顧客との距離を詰める話
顧客との距離を詰めるというのは、マーケティングに関する本を読むと大きく分けて「回数を重ねる説」と「ベネフィット説」の2つが有るように思います。
「回数を重ねる説」は、単純接触効果と言われて、とにかく毎日会えば仲良くなるというもの。でも、そしたら学校の生徒たちは皆仲良しになっている気がします。
「ベネフィット説」は、相手に価値の有る情報を渡して、「価値有る担当者」と思わせて仲良くするというもの。でも、そんなに価値の有る情報は転がっていない。
僕は、顧客との最近流行りの「心理的安全性」を構築するというものが良いと思います。回数説もベネフィット説も、相手と自分が相対ですが、相手と自分が同じ方向を向いています。これが良いと思うのです。
さて、顧客と「心理的安全性」を構築するとはどういうことなのでしょうか。
一番よくあるもので、「クレーム対応」を例に上げてみます。
まず、クレーマー自体がどのようなものか、です。大抵のクレーマーは「売上は少ないのに文句は人一倍」という厄介な存在です。人一倍声も大きく、ゴネることにも慣れているものですから、他の会社でも有名になっていたりして、悪い意味で顔が広かったりします。
そんなクレーマーを裁判等でやり込めても良いのですが、逮捕とまでは行かず結局相手の恨みを買うだけということも有りえます。

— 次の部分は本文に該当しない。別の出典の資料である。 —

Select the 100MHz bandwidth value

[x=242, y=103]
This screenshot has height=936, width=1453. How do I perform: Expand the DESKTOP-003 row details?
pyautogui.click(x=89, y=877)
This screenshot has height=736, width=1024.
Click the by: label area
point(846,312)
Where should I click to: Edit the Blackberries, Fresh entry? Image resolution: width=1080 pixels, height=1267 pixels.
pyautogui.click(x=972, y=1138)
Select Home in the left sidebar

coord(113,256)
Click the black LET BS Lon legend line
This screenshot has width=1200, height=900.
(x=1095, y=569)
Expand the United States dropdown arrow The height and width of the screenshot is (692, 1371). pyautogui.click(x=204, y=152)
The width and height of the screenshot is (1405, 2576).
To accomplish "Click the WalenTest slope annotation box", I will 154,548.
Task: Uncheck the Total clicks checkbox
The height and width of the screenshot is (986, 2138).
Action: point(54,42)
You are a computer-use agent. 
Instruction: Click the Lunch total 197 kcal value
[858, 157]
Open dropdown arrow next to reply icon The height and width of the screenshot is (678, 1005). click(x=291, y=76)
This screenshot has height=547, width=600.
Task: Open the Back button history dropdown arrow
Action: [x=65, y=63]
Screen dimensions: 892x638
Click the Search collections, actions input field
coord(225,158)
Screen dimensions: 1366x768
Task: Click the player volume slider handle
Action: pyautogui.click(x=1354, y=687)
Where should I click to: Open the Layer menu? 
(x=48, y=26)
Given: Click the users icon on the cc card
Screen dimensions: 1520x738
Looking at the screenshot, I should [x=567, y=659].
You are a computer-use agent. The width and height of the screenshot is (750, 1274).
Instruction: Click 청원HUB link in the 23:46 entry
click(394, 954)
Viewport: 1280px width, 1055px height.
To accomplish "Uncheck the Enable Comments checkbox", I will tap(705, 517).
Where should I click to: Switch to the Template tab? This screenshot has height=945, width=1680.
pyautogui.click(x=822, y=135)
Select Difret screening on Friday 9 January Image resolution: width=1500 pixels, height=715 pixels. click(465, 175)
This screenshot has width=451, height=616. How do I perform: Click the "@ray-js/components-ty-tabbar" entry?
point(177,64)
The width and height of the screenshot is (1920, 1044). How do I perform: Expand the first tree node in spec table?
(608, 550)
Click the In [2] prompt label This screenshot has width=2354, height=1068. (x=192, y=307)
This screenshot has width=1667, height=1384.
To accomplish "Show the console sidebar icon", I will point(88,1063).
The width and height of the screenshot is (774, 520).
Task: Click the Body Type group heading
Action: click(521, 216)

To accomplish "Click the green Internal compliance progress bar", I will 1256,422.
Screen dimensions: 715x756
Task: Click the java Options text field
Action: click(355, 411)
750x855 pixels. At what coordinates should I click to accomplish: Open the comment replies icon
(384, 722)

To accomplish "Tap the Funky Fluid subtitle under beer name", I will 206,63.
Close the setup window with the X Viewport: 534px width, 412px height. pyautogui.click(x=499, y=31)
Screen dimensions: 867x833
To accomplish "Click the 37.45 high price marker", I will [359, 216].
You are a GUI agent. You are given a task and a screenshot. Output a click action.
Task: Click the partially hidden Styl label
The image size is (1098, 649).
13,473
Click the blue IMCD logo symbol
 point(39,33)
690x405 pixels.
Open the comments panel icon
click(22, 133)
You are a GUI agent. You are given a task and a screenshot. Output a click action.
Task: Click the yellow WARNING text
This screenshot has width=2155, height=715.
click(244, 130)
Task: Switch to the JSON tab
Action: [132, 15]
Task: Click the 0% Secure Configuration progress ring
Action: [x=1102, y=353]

この様な厄介なクレーマーへの対応(※)ですが、クレーマーの特徴として「社会的に成功していない」とか「社会でひどい目に有った」とかの不安定な精神状態の為に八つ当たりしていることがよく有るようです。(NHKクローズアップ現代の「カスタマーハラスメント」にありました)
この様なクレーマーの「不安」をまず理解しようとしてみるのです。クレーマーが「社会的弱者」で「不安」な場合、「社会的弱者」で有るが故に周囲の人から軽んじられていると思っている可能性があります。
その弱者に対して、「いくらでも話は聴く」と「傾聴の姿勢」を見せるのです。言い訳も早めの謝罪もせずに、とにかくいくらでもあなたの不安を聞いてやる。という姿勢を見せると、案外「実は悪いと思っていた」という言葉も聞き出せる程です。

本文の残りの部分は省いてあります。